- Directions for this task
Please begin at the line that contains "Task: Open the second 筋肉弁護士 profile avatar" and stop after the line that contains "Action: tap(1098, 812)". Give only those records again, changing "Twitter" to "Facebook" and leaving everything else unchanged.

- Given data
_ _ _
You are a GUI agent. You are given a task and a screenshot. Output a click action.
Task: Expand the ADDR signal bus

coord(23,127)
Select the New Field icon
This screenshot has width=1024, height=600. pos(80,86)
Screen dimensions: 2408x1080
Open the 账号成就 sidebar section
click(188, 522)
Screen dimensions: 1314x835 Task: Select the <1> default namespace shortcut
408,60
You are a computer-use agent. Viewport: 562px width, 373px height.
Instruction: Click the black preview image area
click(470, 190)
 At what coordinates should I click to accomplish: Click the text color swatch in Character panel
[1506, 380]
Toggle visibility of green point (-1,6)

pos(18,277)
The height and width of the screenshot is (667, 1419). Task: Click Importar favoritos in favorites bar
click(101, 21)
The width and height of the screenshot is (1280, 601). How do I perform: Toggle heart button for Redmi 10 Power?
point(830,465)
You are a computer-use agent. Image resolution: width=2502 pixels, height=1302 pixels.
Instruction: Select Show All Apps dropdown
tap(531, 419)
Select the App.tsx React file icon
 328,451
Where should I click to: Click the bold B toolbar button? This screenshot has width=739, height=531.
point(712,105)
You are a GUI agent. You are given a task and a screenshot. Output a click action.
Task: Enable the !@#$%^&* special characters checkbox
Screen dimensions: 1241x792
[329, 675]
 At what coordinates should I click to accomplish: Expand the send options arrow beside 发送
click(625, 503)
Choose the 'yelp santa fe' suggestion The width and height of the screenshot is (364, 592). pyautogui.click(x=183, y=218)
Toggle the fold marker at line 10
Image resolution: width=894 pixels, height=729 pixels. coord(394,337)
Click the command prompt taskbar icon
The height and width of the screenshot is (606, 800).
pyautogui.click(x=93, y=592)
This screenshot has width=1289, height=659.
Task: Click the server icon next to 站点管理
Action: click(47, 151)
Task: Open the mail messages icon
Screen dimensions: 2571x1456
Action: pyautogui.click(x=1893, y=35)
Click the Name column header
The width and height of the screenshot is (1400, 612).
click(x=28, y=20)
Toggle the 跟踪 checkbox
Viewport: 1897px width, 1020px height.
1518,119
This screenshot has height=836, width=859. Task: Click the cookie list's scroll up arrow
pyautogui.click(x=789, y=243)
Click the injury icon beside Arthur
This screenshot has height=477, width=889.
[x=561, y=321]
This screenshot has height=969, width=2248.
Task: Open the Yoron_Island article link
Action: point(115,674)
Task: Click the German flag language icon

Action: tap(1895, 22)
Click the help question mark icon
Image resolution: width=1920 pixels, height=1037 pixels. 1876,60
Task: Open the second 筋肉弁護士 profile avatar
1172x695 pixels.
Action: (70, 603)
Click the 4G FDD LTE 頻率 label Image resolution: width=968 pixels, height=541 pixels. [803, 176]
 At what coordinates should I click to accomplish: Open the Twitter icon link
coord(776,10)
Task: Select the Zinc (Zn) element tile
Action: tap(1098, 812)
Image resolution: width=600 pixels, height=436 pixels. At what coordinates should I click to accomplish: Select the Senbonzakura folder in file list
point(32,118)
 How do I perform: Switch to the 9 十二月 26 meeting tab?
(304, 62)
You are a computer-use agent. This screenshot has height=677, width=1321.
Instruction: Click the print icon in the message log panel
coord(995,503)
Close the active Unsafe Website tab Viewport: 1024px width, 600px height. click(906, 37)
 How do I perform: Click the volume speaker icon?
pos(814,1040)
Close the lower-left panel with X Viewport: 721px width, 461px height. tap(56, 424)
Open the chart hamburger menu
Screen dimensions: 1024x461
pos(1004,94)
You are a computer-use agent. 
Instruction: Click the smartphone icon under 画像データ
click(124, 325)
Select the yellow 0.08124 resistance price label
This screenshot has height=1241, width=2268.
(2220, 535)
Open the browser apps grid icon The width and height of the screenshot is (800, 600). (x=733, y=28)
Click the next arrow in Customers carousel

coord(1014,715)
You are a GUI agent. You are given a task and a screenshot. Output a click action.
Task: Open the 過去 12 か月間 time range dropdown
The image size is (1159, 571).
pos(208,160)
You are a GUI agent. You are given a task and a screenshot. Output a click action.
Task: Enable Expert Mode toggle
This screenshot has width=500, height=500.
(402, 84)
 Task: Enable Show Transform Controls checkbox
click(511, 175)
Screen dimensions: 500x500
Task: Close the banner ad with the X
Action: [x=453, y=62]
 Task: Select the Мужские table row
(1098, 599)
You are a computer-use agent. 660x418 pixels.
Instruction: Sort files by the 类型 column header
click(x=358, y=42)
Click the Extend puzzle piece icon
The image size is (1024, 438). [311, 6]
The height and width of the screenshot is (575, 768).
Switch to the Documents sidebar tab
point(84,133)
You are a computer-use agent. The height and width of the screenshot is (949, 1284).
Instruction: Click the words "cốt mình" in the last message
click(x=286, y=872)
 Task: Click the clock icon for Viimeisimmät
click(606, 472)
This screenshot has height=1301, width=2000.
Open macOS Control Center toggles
_ _ _
- Finished exercise
Task: Open the second 筋肉弁護士 profile avatar
1172x695 pixels.
Action: (70, 603)
Click the 4G FDD LTE 頻率 label Image resolution: width=968 pixels, height=541 pixels. [803, 176]
 At what coordinates should I click to accomplish: Open the Facebook icon link
coord(776,10)
Task: Select the Zinc (Zn) element tile
Action: tap(1098, 812)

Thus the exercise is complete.